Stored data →

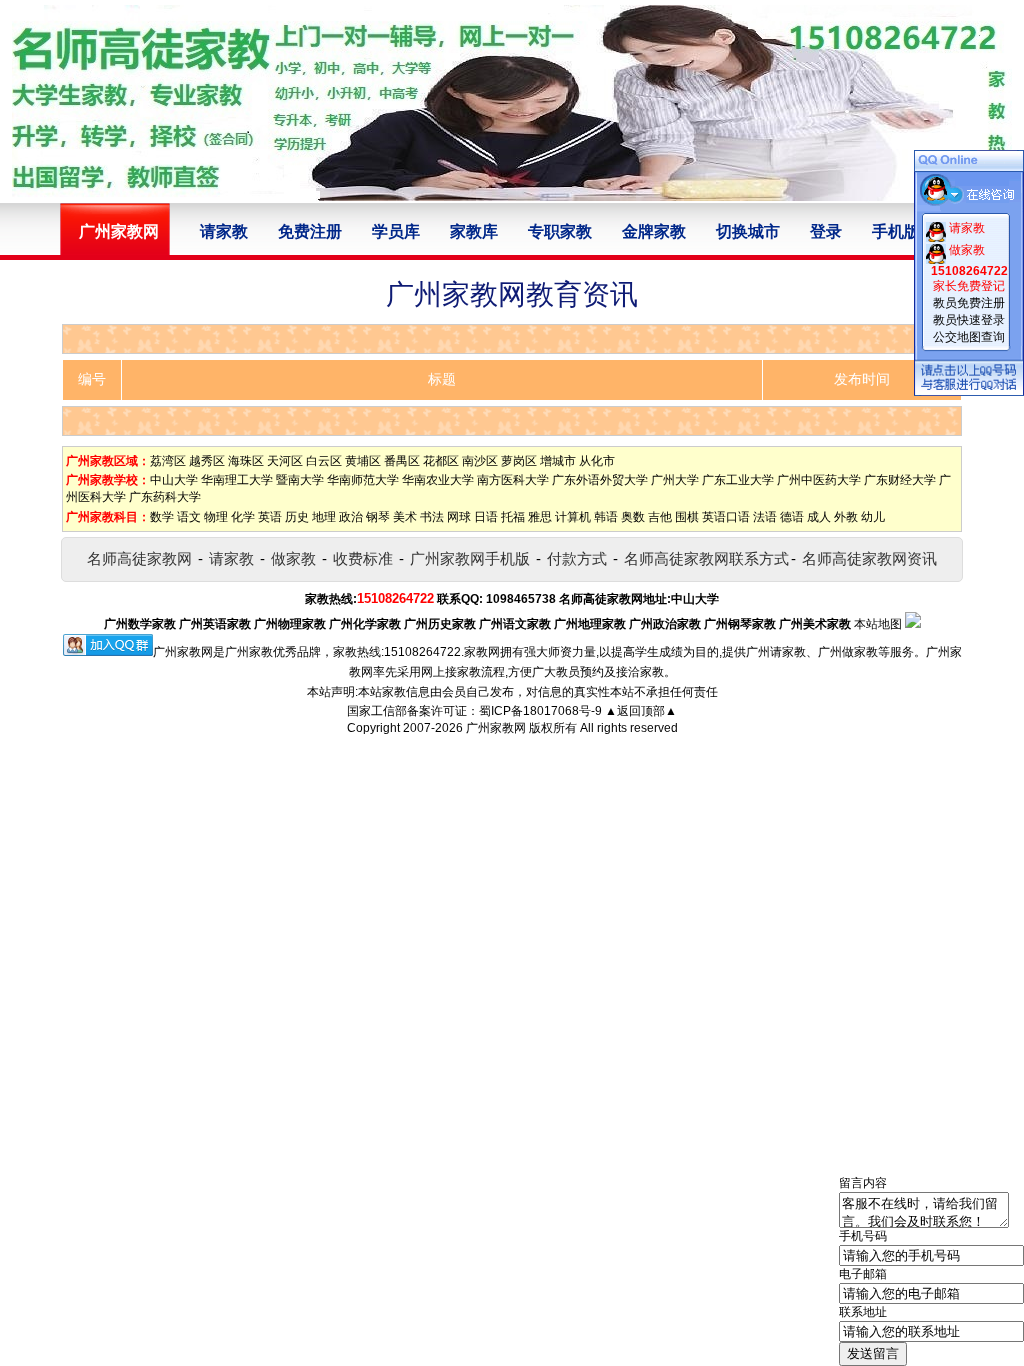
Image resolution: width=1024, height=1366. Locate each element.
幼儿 (873, 517)
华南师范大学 (363, 480)
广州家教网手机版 (470, 558)
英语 (270, 517)
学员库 (396, 231)
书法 (432, 517)
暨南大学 (300, 480)
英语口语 (726, 517)
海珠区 (246, 461)
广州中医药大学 (819, 480)
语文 (189, 517)
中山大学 (174, 480)
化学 (243, 517)
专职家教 (560, 231)
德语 (792, 517)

Task requirements → Word for word, write out each line of the records, but leave the pictures behind.

Answer section →
Image resolution: width=1024, height=1366. Locate each element.
幼儿 (873, 517)
华南师范大学 (363, 480)
广州家教网手机版 (470, 558)
英语 (270, 517)
学员库 (396, 231)
书法 (432, 517)
暨南大学 (300, 480)
英语口语 (726, 517)
海珠区 (246, 461)
广州中医药大学 (819, 480)
语文 (189, 517)
中山大学 (174, 480)
化学 (243, 517)
专职家教 (560, 231)
德语 (792, 517)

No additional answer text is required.